Haha great story! - interesting how ChatGPT appears to be softening or improving his communication style, an example perhaps of how LLMs can provide a kind of baseline exemplar for good communication, especially useful for the arrogant jerks.
You need to prompt the LLM to provide the style you want. I have sometimes drag a few of my rough notes into the prompt and tell it to write me an article explaining this topic in the style of a site like The Verge, Daring Fireball, NYT, the onion, etc...

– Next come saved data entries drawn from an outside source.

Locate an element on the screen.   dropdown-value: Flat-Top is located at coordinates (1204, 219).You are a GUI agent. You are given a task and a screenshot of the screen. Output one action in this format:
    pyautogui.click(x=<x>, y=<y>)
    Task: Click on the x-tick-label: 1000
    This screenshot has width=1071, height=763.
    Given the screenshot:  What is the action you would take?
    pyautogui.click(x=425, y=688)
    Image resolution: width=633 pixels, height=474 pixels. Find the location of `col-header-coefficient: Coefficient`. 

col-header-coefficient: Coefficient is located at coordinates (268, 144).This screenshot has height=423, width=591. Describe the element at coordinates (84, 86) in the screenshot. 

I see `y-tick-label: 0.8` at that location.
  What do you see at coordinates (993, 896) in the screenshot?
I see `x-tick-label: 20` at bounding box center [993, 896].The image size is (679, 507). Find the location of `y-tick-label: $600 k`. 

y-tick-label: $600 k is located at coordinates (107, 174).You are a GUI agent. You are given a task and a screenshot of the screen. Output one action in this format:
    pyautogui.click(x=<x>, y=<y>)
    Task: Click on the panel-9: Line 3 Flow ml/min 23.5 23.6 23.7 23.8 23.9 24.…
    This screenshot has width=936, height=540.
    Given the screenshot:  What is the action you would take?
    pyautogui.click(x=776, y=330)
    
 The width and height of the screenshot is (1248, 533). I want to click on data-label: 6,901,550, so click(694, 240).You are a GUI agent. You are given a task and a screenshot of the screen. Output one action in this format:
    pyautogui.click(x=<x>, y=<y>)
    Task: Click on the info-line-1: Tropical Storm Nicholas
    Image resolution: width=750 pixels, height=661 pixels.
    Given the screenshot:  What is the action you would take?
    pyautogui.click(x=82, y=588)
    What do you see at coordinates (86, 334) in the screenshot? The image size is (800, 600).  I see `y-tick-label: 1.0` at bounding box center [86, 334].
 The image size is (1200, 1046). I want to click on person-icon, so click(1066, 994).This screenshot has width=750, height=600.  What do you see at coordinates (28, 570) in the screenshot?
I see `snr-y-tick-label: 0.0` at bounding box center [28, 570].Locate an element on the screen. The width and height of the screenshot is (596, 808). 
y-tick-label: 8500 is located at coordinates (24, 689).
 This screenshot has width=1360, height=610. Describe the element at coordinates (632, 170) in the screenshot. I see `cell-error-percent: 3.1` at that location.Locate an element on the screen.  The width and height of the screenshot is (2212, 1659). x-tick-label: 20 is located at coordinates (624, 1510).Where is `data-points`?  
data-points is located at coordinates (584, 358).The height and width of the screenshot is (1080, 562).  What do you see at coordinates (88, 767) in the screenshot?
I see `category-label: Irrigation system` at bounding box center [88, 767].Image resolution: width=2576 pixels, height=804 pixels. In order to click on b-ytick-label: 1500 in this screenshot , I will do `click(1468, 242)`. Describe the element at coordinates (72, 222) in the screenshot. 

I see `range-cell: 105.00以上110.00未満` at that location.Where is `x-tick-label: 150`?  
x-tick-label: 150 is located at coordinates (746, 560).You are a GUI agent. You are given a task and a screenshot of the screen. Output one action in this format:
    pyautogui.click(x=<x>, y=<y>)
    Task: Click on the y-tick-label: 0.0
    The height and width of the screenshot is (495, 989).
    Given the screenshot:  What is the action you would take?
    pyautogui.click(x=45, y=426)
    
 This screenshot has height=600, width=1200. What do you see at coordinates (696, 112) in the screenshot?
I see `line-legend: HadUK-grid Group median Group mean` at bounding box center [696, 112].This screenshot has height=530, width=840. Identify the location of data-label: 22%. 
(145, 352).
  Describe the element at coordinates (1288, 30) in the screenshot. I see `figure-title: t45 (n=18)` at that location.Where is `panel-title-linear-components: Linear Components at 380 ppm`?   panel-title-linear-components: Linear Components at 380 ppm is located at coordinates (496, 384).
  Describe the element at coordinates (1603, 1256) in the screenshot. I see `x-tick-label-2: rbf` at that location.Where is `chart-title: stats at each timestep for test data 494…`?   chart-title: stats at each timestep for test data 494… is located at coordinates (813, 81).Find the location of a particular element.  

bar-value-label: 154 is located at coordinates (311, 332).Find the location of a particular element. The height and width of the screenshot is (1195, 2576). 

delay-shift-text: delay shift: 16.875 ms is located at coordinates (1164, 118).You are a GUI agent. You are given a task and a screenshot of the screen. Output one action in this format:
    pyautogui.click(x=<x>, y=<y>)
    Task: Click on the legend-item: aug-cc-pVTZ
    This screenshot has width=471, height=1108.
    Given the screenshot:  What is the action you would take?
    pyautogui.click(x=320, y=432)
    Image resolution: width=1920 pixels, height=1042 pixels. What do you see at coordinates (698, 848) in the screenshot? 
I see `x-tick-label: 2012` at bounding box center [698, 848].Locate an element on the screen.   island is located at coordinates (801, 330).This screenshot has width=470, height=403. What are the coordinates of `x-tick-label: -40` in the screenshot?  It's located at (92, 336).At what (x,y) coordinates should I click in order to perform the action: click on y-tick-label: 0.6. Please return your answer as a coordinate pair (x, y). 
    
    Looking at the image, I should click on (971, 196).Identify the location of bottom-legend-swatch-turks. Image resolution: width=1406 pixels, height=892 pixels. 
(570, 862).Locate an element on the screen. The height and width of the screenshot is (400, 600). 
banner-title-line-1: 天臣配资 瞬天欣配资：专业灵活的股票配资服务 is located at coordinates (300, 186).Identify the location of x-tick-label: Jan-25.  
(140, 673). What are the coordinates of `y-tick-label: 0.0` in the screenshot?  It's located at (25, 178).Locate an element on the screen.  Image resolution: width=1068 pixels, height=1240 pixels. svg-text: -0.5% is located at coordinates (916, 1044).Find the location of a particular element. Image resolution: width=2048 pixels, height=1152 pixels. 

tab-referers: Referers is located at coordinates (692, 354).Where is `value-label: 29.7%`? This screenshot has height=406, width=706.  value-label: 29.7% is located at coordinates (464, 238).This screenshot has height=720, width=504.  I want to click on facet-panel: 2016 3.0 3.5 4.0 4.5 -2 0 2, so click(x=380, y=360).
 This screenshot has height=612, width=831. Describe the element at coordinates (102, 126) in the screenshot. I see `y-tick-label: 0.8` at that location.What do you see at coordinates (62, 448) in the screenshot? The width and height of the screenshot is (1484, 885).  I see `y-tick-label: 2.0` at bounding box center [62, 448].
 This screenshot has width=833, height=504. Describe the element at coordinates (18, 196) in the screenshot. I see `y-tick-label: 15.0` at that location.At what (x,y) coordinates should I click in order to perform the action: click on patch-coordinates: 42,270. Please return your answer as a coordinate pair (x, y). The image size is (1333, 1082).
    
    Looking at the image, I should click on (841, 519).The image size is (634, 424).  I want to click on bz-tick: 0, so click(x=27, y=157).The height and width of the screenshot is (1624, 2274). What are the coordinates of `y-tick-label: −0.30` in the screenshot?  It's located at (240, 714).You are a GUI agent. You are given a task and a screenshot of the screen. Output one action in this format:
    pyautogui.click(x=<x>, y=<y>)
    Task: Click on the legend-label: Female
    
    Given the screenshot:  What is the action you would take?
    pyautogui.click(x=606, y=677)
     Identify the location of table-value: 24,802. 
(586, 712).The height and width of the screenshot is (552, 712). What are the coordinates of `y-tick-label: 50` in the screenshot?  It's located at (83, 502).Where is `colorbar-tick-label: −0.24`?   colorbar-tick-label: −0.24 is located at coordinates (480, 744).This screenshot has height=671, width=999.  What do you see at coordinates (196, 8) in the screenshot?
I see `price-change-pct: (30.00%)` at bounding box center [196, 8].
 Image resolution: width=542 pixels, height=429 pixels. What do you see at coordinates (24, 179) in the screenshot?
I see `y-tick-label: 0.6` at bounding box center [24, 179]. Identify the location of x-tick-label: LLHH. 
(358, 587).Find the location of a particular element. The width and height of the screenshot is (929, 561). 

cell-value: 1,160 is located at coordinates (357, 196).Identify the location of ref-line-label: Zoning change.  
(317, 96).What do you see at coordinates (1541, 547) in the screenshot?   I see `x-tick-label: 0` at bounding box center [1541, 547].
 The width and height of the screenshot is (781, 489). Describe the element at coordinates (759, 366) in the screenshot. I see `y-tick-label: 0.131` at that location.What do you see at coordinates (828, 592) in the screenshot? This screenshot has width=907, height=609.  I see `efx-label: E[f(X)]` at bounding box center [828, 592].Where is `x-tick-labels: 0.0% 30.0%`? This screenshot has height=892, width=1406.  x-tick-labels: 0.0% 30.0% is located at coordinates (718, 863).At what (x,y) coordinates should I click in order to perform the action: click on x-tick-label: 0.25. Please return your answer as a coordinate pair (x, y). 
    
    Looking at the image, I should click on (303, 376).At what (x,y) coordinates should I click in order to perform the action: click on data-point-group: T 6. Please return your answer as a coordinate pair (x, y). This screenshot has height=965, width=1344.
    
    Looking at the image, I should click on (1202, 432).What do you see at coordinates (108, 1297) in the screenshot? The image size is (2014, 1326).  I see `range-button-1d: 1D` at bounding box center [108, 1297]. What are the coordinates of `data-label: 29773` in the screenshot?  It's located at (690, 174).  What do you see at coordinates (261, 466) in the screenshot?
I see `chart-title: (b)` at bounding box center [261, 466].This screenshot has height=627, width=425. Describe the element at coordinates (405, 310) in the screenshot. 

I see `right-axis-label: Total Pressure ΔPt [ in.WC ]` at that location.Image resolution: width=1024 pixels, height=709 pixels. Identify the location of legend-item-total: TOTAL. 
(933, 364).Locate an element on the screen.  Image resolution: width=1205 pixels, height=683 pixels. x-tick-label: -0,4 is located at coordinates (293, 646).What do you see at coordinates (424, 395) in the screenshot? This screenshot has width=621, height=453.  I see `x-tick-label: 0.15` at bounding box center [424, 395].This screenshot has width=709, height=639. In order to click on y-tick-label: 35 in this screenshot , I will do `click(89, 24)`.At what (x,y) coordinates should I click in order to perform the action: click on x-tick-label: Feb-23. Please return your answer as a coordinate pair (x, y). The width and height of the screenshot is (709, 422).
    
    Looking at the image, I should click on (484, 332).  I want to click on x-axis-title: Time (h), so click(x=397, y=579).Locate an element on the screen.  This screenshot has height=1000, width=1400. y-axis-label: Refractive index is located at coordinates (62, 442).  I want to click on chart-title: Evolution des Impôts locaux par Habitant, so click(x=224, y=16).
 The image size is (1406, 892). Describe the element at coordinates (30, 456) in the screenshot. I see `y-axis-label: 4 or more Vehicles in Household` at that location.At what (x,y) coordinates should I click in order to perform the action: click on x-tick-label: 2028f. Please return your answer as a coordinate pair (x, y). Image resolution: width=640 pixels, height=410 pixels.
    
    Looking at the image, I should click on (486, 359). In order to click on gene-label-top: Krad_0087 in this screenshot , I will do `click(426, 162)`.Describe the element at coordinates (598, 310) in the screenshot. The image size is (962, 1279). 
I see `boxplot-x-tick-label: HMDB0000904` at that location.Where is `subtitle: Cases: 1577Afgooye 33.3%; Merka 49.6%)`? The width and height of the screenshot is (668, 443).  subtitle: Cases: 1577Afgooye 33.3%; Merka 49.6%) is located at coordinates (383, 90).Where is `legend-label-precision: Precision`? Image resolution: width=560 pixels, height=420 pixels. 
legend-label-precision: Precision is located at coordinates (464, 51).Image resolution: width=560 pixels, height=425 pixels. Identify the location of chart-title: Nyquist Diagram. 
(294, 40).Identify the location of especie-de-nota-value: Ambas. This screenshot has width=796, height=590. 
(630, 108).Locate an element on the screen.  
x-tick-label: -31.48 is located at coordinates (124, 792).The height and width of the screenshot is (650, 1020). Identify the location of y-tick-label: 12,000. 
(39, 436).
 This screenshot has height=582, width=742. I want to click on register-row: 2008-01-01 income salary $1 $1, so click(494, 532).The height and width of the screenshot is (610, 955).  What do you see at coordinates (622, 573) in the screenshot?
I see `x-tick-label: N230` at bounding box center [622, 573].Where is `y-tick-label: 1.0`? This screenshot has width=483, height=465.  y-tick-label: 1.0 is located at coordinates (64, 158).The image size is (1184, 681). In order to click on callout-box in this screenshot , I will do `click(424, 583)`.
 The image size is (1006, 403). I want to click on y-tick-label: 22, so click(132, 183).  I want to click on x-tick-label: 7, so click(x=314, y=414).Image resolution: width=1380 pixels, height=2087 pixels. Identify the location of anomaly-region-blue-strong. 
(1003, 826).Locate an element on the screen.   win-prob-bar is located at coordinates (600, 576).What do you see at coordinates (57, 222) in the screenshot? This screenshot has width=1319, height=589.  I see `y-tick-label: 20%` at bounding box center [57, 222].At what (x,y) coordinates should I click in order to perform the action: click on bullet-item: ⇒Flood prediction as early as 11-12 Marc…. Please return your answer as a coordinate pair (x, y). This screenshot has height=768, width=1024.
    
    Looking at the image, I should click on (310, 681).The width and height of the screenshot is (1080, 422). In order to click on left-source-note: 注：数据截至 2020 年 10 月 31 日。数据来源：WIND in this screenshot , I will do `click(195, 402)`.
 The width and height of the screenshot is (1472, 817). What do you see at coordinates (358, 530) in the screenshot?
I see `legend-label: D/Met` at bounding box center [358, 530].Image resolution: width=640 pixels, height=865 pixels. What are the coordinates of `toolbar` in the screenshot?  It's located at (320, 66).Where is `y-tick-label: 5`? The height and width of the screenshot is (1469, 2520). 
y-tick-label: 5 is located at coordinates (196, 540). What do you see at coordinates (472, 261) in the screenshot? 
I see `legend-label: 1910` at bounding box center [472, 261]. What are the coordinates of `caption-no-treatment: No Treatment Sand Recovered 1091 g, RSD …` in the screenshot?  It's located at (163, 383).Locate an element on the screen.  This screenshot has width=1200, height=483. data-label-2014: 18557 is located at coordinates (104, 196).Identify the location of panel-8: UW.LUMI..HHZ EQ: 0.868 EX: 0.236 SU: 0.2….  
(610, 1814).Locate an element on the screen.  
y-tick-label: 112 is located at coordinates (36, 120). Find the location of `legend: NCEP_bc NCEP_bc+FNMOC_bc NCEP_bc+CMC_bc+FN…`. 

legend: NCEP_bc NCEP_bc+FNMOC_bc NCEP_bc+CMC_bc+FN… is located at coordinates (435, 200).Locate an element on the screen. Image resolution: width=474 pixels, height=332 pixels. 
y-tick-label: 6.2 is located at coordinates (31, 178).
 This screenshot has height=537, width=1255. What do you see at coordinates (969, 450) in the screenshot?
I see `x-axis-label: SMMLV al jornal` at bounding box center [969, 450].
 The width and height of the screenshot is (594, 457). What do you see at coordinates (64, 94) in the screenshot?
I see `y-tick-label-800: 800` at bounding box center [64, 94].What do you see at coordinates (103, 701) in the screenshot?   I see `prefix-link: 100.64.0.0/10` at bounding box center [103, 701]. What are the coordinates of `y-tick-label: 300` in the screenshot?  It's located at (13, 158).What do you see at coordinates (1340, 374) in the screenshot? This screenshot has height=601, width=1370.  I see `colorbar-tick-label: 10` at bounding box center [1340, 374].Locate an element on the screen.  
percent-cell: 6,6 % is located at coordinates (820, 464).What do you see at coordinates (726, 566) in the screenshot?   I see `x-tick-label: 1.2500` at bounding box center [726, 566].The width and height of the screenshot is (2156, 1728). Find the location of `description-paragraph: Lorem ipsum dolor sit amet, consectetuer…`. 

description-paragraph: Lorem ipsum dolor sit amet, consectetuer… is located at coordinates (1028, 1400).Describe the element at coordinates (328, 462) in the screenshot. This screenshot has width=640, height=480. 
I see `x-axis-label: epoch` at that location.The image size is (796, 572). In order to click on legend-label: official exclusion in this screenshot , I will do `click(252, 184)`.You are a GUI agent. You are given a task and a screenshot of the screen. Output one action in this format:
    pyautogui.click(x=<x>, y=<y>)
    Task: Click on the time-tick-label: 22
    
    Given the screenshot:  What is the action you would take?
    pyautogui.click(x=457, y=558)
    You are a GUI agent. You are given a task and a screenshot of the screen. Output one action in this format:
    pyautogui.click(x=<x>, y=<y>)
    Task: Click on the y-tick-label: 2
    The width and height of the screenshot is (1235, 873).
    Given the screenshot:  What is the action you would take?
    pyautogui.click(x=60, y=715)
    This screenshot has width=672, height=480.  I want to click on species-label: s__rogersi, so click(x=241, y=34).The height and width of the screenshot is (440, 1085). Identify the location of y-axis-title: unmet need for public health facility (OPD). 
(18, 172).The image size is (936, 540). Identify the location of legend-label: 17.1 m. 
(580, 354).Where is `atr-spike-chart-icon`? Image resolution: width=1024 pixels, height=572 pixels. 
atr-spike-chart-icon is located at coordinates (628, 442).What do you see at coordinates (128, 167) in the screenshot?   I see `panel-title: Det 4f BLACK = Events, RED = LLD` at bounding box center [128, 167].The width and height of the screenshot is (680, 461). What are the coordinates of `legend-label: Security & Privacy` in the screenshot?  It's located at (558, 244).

I don't publish this kind of output or build on it, but it makes my own topic I need to review more interesting and makes me question it as if I was reading it on a site like those I mention.
Using this kind of output as your own work seems weird, given it is templating so hard on your references -- but I don't like reading the pollyanna GPT speak.
It might be because millions of people interact with the same entity and then swap notes. Someone points out "delve" and “it’s not just X, it’s Y,” and other people go, “Yeah, I see that too!”
It's the same thing with celebrity impressions. Everyone’s watched Jack Nicholson enough to sense his quirks without naming them. Then a comedian highlights those quirks, and we’re like, “Haha, that’s EXACTLY it!”
I think a lot of these are artifacts of RLHF and left-to-right thinking, and one might actually go away with diffusion LLMs. If anyone here spoke to Gemini Diffusion, does it have different speech patterns?
First time I've heard about Gemini Diffusion. I thought it was only a matter of time before others would adopt it as soon as I saw the paper by inceptionlabs.ai.
Not sure I'm happy about LLMS getting better... but it feels like an obvious improvement in both computational efficiency and training method.
I like the clarity and easy-to-read usability, but at the same time I find the stylistic tics and overusage of words and phrases often grates.
I wonder if this stylistic failure is something that will get fixed or if it's the inevitable consequence of LLMs.